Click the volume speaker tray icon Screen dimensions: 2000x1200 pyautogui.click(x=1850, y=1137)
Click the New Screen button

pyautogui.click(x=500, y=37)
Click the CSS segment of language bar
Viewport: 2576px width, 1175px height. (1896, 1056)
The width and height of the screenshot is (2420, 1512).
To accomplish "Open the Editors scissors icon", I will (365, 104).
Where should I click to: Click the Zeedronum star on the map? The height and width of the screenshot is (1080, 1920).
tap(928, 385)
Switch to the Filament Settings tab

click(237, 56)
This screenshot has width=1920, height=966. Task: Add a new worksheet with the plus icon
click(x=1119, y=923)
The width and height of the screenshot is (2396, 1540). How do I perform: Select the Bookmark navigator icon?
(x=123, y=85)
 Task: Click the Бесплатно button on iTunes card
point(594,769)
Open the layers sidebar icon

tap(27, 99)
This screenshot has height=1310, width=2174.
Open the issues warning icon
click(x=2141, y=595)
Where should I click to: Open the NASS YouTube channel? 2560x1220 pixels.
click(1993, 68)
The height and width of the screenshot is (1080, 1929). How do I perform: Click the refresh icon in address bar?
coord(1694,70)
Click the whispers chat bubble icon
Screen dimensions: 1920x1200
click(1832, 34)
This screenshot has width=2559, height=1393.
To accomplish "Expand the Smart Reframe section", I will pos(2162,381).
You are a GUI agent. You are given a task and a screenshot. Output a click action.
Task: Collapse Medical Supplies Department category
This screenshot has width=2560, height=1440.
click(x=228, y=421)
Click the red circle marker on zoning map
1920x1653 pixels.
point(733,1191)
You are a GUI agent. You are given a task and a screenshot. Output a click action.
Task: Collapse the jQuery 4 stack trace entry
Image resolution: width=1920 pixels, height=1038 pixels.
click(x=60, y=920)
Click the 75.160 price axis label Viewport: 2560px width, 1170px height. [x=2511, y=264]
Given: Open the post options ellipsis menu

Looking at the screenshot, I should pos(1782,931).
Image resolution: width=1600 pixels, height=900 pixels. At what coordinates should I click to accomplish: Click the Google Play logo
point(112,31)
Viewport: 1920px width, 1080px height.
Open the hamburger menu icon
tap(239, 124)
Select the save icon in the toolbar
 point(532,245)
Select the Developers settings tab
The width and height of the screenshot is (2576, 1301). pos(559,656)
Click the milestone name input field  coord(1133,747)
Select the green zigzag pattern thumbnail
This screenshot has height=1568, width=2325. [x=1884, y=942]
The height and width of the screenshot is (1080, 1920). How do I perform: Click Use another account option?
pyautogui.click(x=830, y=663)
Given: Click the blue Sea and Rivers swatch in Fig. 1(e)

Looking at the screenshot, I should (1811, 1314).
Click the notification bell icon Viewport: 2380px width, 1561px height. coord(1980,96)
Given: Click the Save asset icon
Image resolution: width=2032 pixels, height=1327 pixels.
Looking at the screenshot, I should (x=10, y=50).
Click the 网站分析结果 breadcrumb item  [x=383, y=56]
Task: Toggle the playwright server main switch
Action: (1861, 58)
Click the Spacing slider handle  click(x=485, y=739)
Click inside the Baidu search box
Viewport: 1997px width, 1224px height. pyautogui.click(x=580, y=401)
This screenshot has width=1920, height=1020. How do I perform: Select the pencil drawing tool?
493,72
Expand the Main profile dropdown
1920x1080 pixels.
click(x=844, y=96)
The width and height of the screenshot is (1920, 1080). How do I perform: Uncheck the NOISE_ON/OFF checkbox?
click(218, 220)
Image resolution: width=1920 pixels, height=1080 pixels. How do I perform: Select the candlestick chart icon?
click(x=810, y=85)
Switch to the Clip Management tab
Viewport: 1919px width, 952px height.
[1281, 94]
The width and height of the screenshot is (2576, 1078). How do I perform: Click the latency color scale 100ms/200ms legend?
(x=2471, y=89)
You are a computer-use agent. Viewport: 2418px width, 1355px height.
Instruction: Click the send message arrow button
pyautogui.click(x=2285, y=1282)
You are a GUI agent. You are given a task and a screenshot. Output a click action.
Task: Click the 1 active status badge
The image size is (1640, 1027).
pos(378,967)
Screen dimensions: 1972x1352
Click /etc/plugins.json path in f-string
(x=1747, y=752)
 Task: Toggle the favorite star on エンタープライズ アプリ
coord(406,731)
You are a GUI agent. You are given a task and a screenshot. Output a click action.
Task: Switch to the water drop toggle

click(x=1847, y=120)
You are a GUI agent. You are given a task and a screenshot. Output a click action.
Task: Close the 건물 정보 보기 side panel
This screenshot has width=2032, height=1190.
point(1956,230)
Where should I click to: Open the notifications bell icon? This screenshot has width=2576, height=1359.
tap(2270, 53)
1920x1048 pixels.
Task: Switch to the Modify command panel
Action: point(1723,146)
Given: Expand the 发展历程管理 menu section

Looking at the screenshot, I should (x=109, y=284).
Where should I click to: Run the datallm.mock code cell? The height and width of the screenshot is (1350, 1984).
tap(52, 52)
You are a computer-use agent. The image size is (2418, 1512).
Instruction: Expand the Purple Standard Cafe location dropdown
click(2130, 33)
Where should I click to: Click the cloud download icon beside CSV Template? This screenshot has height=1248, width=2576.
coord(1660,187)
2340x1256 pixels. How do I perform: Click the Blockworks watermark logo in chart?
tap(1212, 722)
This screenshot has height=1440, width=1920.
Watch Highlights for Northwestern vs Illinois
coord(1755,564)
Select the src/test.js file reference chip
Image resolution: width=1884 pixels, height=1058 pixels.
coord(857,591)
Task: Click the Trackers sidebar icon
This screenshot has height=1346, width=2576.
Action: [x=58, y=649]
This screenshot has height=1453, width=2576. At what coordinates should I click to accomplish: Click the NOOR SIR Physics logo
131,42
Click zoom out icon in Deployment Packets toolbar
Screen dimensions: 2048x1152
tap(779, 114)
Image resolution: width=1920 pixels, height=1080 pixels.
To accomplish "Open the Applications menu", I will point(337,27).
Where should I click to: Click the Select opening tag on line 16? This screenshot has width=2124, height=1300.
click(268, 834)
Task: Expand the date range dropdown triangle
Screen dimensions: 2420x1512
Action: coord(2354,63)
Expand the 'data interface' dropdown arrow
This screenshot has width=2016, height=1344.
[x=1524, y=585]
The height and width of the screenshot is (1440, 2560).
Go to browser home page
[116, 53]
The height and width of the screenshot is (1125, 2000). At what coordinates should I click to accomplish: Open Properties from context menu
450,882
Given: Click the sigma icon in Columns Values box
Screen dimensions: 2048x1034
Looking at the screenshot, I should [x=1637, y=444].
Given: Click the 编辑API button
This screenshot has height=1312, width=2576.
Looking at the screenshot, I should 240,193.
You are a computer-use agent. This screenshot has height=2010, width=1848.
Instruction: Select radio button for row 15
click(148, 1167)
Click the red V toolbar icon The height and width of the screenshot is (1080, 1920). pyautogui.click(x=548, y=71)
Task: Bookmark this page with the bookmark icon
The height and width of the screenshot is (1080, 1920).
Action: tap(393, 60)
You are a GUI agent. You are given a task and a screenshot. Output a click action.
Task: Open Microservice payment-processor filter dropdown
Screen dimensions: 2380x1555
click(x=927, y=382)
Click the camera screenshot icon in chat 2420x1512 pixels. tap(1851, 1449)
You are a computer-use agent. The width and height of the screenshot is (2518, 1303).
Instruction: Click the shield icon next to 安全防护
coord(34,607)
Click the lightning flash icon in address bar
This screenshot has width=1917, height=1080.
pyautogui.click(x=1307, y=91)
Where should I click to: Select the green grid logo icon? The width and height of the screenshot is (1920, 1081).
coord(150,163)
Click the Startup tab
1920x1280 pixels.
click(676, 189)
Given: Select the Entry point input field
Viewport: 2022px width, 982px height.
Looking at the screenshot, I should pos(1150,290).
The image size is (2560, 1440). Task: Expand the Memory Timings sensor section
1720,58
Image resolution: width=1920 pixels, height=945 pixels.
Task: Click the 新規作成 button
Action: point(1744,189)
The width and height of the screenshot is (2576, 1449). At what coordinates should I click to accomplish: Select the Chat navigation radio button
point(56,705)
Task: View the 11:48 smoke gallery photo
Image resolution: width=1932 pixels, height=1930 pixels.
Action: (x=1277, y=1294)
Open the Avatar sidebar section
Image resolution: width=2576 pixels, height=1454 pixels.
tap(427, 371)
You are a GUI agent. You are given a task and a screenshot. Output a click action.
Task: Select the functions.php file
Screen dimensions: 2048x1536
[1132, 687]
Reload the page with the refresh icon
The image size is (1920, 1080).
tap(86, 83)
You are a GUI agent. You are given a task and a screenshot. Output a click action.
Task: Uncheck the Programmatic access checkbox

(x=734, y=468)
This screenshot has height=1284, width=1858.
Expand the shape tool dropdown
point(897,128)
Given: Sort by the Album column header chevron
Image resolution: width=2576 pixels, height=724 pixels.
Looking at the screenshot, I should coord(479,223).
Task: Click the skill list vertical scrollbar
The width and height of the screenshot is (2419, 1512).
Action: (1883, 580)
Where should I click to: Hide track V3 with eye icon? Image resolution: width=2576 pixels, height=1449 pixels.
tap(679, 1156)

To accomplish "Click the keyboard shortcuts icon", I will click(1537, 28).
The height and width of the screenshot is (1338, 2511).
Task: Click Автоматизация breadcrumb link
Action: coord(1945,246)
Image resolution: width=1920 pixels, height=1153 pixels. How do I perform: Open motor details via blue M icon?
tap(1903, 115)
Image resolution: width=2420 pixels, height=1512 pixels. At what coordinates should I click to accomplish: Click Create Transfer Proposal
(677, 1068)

____

What this task involves
In the data above, find the line that contains "This screenshot has width=2559, height=1393.", then reproduce exactly every line from the first line through that line.

Written reply
Click the volume speaker tray icon Screen dimensions: 2000x1200 pyautogui.click(x=1850, y=1137)
Click the New Screen button

pyautogui.click(x=500, y=37)
Click the CSS segment of language bar
Viewport: 2576px width, 1175px height. (1896, 1056)
The width and height of the screenshot is (2420, 1512).
To accomplish "Open the Editors scissors icon", I will (365, 104).
Where should I click to: Click the Zeedronum star on the map? The height and width of the screenshot is (1080, 1920).
tap(928, 385)
Switch to the Filament Settings tab

click(237, 56)
This screenshot has width=1920, height=966. Task: Add a new worksheet with the plus icon
click(x=1119, y=923)
The width and height of the screenshot is (2396, 1540). How do I perform: Select the Bookmark navigator icon?
(x=123, y=85)
 Task: Click the Бесплатно button on iTunes card
point(594,769)
Open the layers sidebar icon

tap(27, 99)
This screenshot has height=1310, width=2174.
Open the issues warning icon
click(x=2141, y=595)
Where should I click to: Open the NASS YouTube channel? 2560x1220 pixels.
click(1993, 68)
The height and width of the screenshot is (1080, 1929). How do I perform: Click the refresh icon in address bar?
coord(1694,70)
Click the whispers chat bubble icon
Screen dimensions: 1920x1200
click(1832, 34)
This screenshot has width=2559, height=1393.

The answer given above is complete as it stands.